• **DATA FOR THE TASK**
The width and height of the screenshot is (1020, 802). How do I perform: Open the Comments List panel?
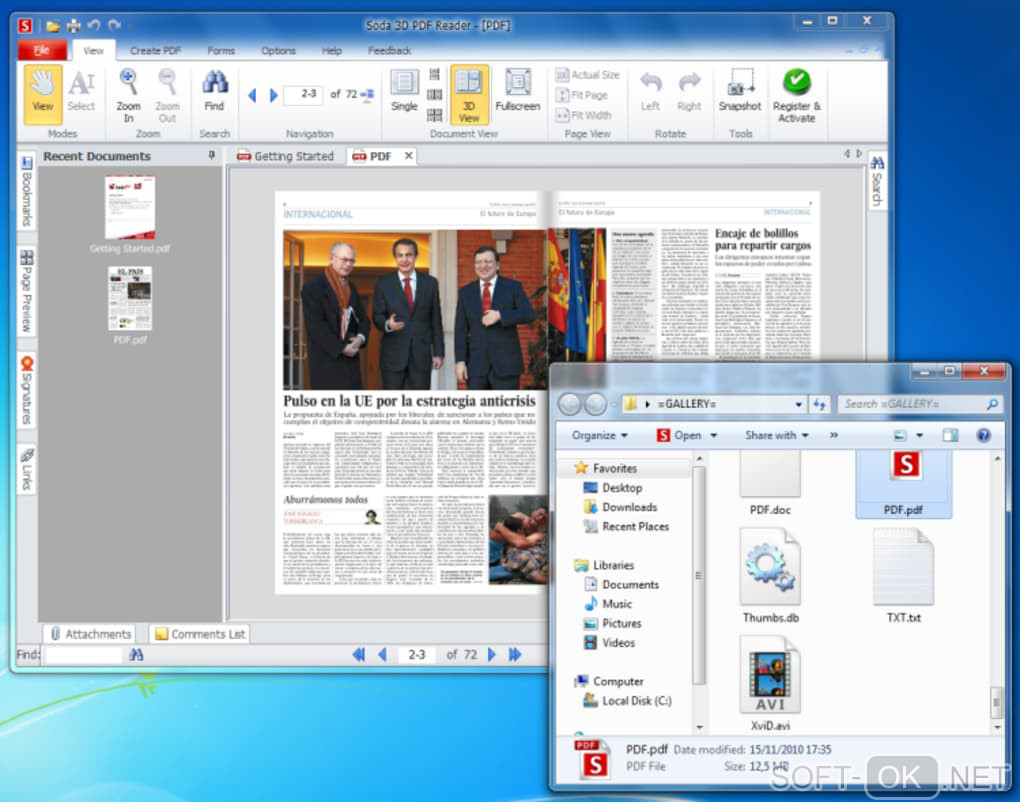(x=199, y=634)
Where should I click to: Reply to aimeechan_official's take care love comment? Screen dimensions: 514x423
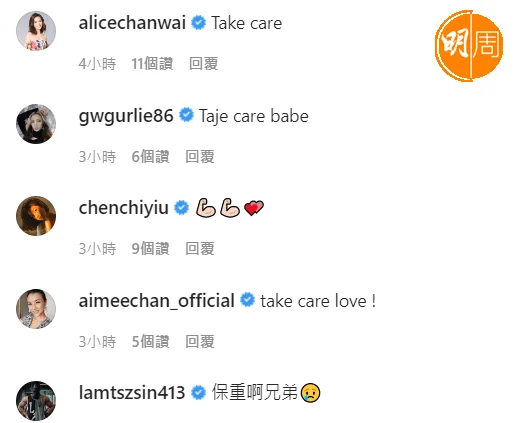pyautogui.click(x=200, y=341)
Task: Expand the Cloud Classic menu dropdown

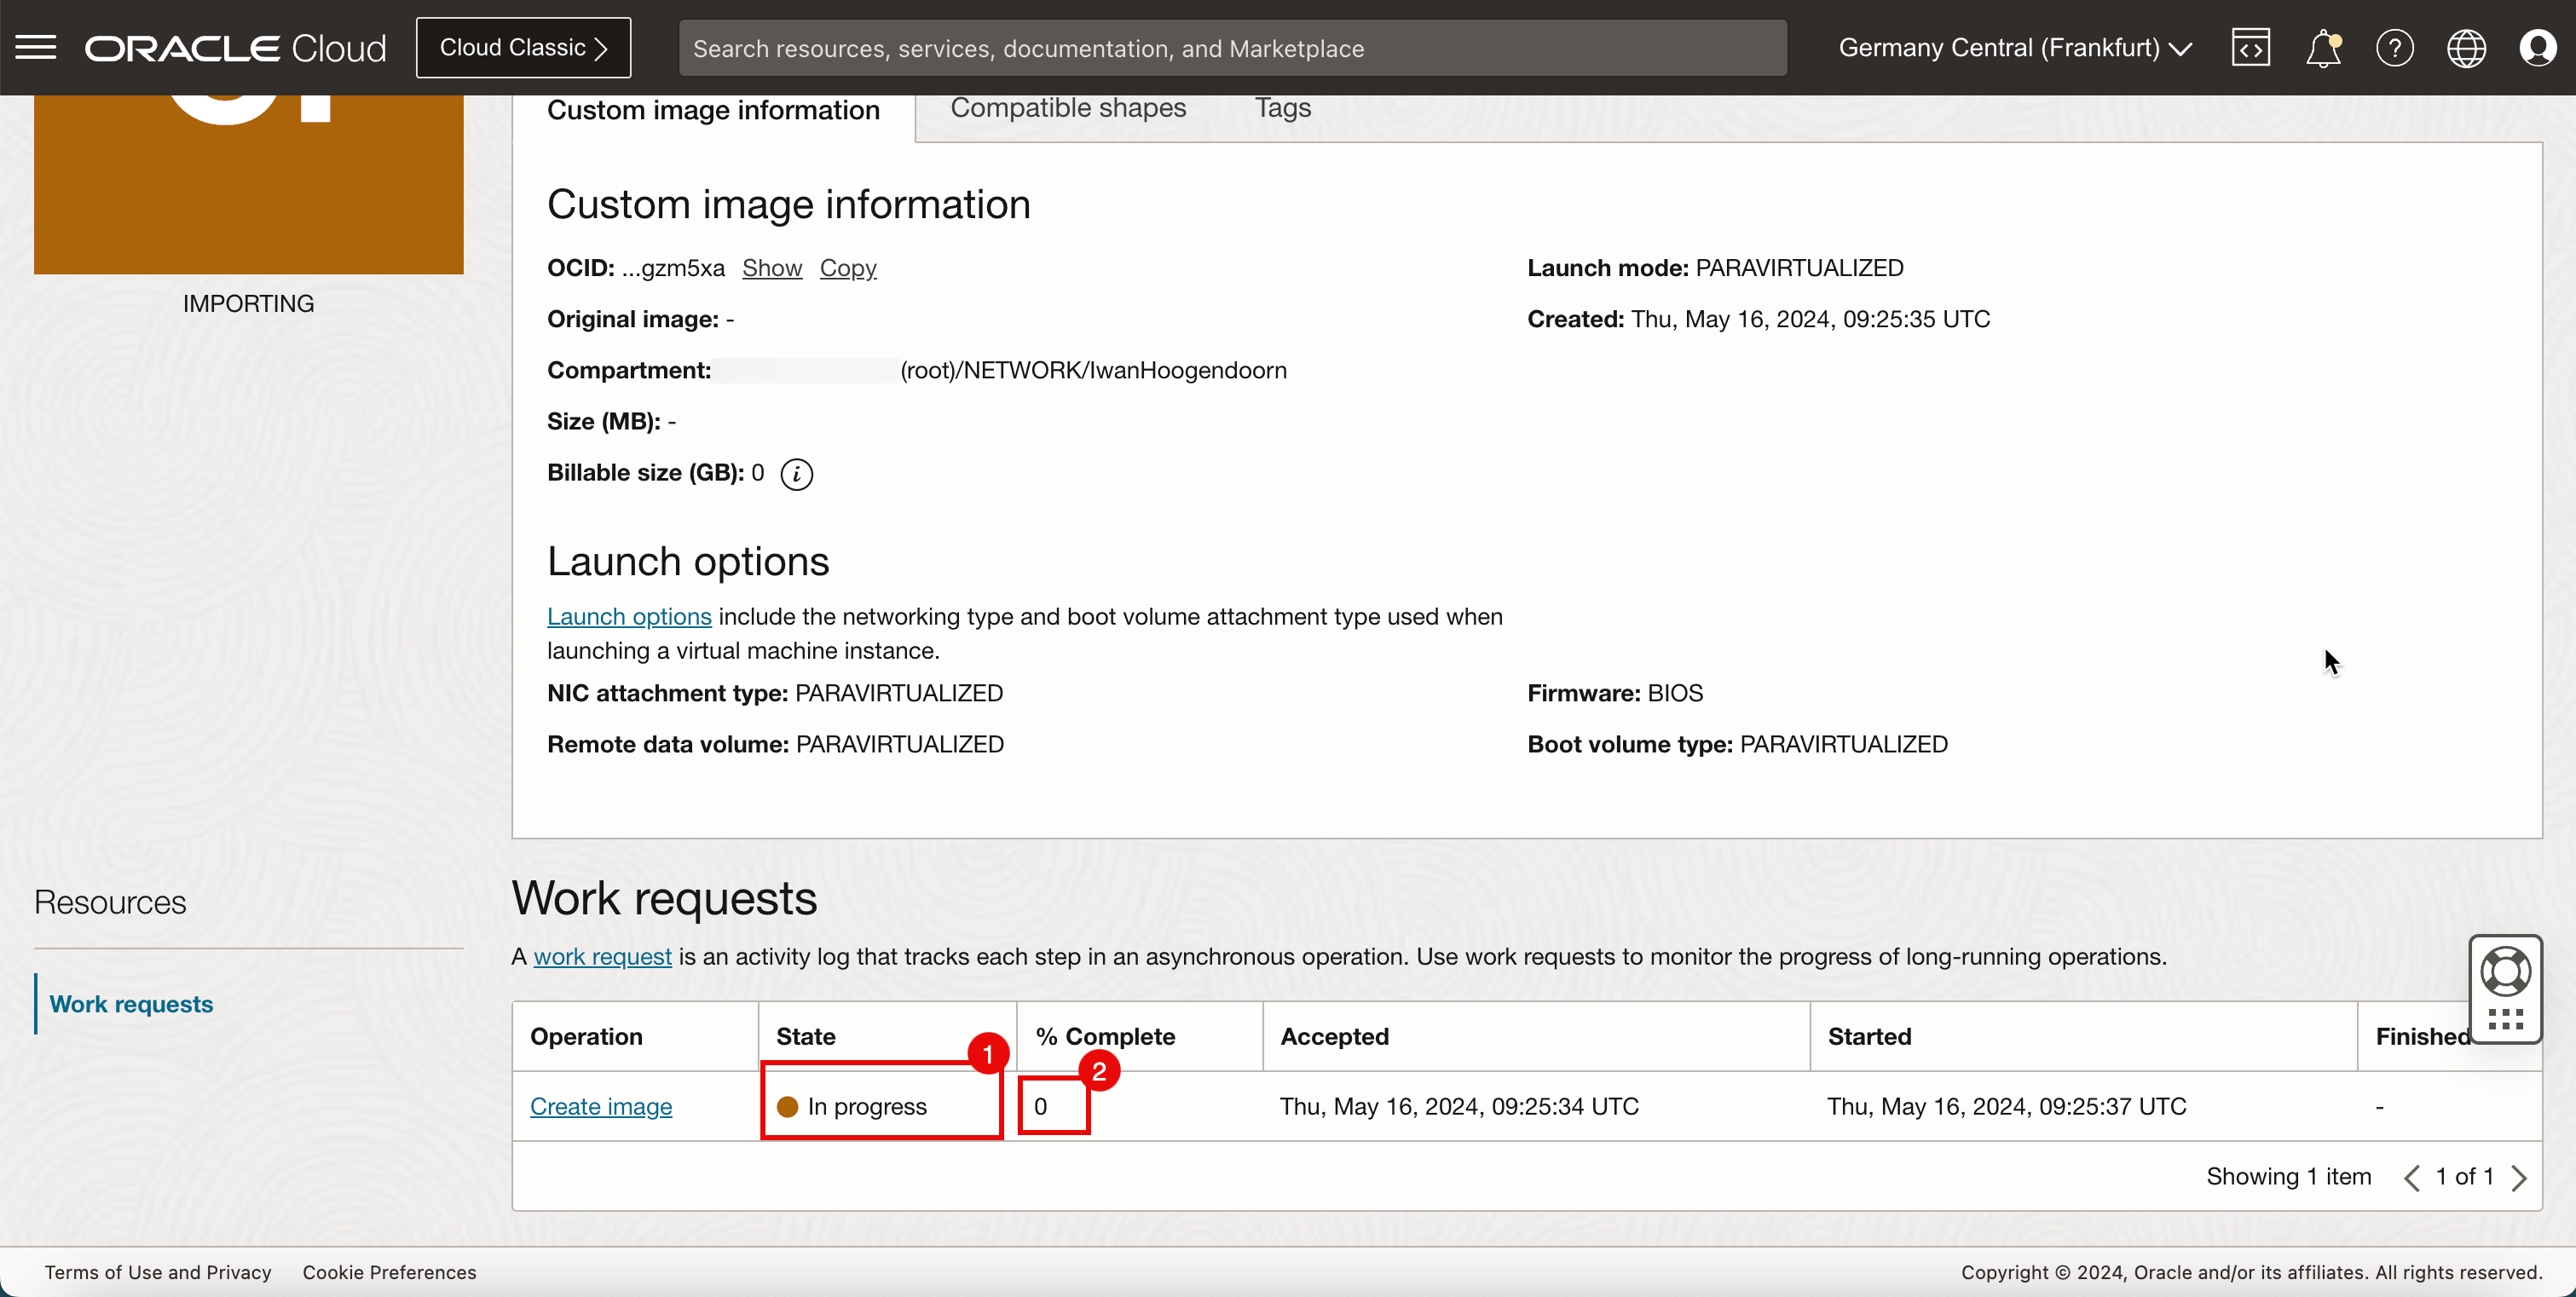Action: 524,48
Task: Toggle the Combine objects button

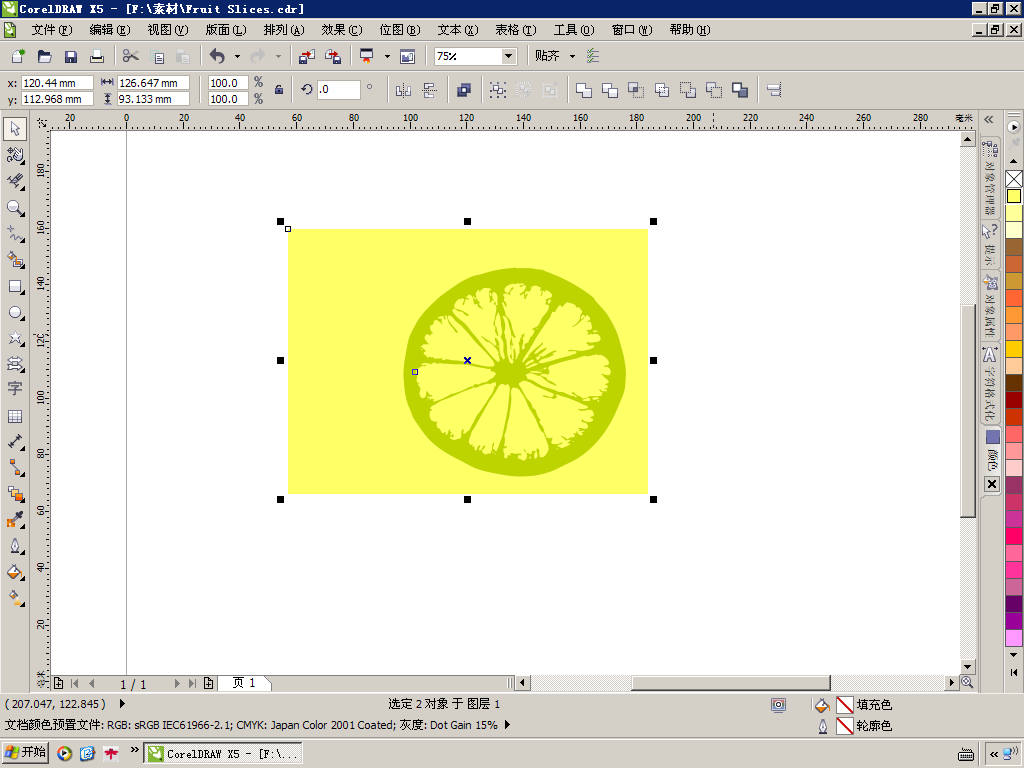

• **REQUIRED ACTION**
Restate the whole listing word for word. Omit the pictures.

• **EXERCISE ANSWER**
The width and height of the screenshot is (1020, 802). How do I perform: Open the Comments List panel?
(x=199, y=634)
Where should I click to: Reply to aimeechan_official's take care love comment? Screen dimensions: 514x423
pyautogui.click(x=200, y=341)
Task: Expand the Cloud Classic menu dropdown

Action: 524,48
Task: Toggle the Combine objects button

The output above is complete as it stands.